Undigested proteins that enter the bloodstream, they are treated as pathogens by the immune system. This results in chronic low-level immune response activation. As a result there is constant strain on the immune system. This immune response against proteins we eat contributes to food allergies. A similar mechanism that is not fully understood predisposes people with a leaky gut to develop more serious autoimmune disorders such as lupus, rheumatoid arthritis, Graves disease, and inflammatory bowel disorders. The connection between rheumatoid arthritis (RA) and hypochloridia has been established. A study found that people with RA have decreased stomach acidity and an extremely high rate of atrophic gastritis associated with low stomach acid when compared with normal individuals.


Recently, the connection between asthma and acid reflux has been extensively studied. In addition to wheezing, gastro-esophageal reflux is one of the most common features seen in asthma suffers.

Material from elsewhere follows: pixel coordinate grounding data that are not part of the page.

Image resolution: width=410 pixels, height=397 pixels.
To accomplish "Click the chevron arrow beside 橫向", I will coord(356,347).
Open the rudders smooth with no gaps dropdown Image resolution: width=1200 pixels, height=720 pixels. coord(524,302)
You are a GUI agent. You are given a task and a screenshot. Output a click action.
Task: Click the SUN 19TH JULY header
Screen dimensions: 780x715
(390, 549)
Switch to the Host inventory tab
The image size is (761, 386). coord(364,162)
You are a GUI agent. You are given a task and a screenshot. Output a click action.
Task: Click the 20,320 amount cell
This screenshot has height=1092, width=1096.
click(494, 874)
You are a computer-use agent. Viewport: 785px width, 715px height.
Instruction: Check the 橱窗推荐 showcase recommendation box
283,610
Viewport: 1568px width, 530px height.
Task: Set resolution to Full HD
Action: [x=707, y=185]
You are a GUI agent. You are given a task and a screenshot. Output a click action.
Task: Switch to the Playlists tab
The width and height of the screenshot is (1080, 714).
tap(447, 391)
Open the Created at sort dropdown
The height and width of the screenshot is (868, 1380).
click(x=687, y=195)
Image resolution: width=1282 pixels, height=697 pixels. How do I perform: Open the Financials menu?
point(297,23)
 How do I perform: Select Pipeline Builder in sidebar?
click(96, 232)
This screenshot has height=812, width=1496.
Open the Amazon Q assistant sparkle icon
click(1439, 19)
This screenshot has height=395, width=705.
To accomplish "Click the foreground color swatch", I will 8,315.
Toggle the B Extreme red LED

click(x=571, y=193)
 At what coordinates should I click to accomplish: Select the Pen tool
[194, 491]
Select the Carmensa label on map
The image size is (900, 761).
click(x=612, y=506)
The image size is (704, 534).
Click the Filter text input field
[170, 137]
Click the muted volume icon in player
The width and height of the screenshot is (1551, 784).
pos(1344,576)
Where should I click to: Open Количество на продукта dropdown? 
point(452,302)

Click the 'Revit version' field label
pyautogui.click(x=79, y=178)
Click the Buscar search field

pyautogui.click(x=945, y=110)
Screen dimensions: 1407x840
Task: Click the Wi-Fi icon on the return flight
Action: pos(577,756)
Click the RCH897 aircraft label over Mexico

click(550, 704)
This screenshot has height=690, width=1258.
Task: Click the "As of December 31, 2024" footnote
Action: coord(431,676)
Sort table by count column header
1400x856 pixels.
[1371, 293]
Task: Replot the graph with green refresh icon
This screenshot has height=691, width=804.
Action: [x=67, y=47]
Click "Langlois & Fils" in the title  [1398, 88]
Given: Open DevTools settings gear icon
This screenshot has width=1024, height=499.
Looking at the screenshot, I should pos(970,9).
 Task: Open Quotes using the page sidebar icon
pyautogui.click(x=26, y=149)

It is estimated that between up to 80 percent of people with asthma also have GERD. Compared with healthy people, those with asthma also have significantly more reflux episodes and more acid-induced irritation of their esophageal lining.

When acid gets into the respiratory tract, the lungs ability to breathe air in and out is reduced. This association caused physician to prescribe acid more and more stopping drugs to asthma patients suffering from GERD.


GERD is most often caused by diminished – rather than excessive – stomach acid. In addition to GERD, hypochloridia is associated with bacterial overgrowth, decreased resistance to infection and impaired absorption of nutrients. Hypochlorhydria is also linked to an increased risk of stomach cancer, ulcers, IBS, depression, autoimmune disease, and asthma. Chronic use of acid stopping medications dramatically reduces stomach acid, thus increasing the risk of the above conditions.